Il nuovo piano tasse dell’Alma Mater

30 Giu. – Le tasse per il prossimo anno accademico non aumenteranno. Se si esclude l’inflazione programmata (+1,5%), infatti, il piano di contribuzione non ha subito modifiche al rialzo.
Le novità maggiori sono state apportate alle fasce di contribuzione ridotta, che passano da nove a cinque con esenzioni per i redditi fino a 40 mila euro (prima la fascia più alta corrispondeva a 35 mila). Per ottenere le riduzioni previste gli studenti dovranno conseguire 25 crediti (su 60 disponibili) al primo anno, 55 al secondo e altrettanti al terzo.
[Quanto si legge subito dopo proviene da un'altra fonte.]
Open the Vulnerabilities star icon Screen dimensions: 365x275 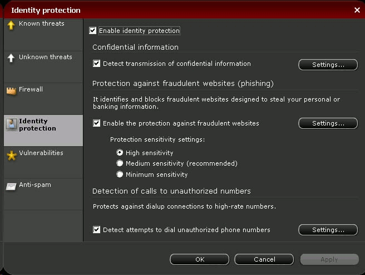(11, 155)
Esisterà, però, la possibilità di beneficiare di un bonus di 3 crediti all’anno non cumulabili.
Per gli studenti con i reddititi compresi tra 0 e 19.152 euro è previsto l’esonero totale, tra 19.152 e 22.500 euro l’esonero sarà del 50%, 40% per la II fascia (fino a 26.000 euro), per i redditi tra 26 mila e 30 mila euro sarà del 30%, 20% di sconto invece per la IV fascia (tra 30 mila e 35 mila euro) e 10% per i redditi fino a 40 mila euro.  Un ulteriore sconto del 10% sarà dedicato a tutti quegli studenti che, indipendentemente dal reddito familiare, avranno ottenuto 50 crediti all’anno con la media del 28.
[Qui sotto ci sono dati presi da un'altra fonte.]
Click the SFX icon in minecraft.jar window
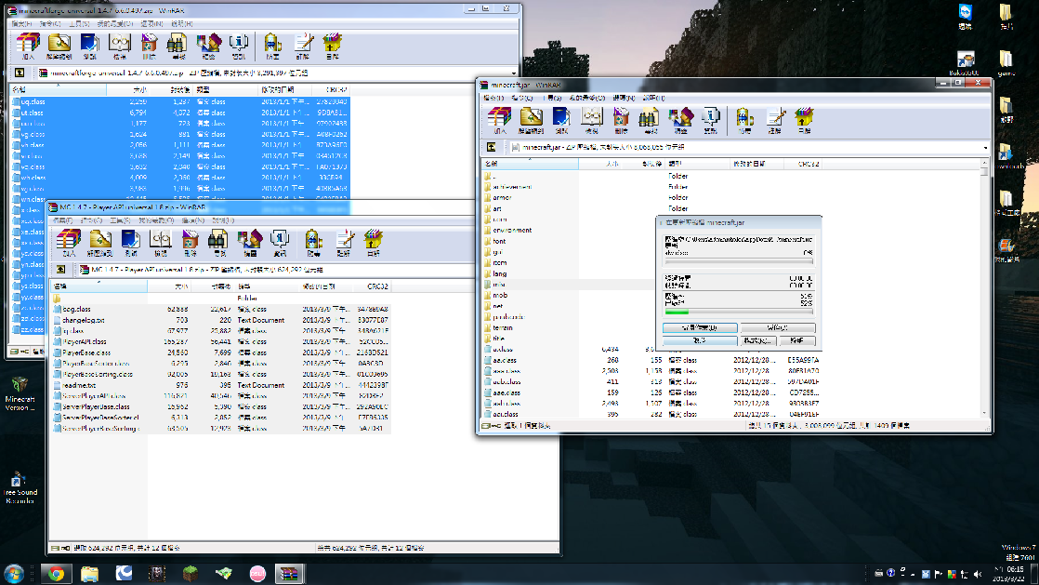The image size is (1039, 585). (x=804, y=119)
Novità anche per il tempo lungo, cioè per quegli studenti-lavoratori che scelgono di completare il ciclo di studi in tempo doppio rispetto a quello normale: per loro la contribuzione passerà dall’80 al 60%.

Secondo i calcoli dell’Università attraverso questa riforma l’ateneo dovrebbe incassare 1,5 milioni di euro in meno.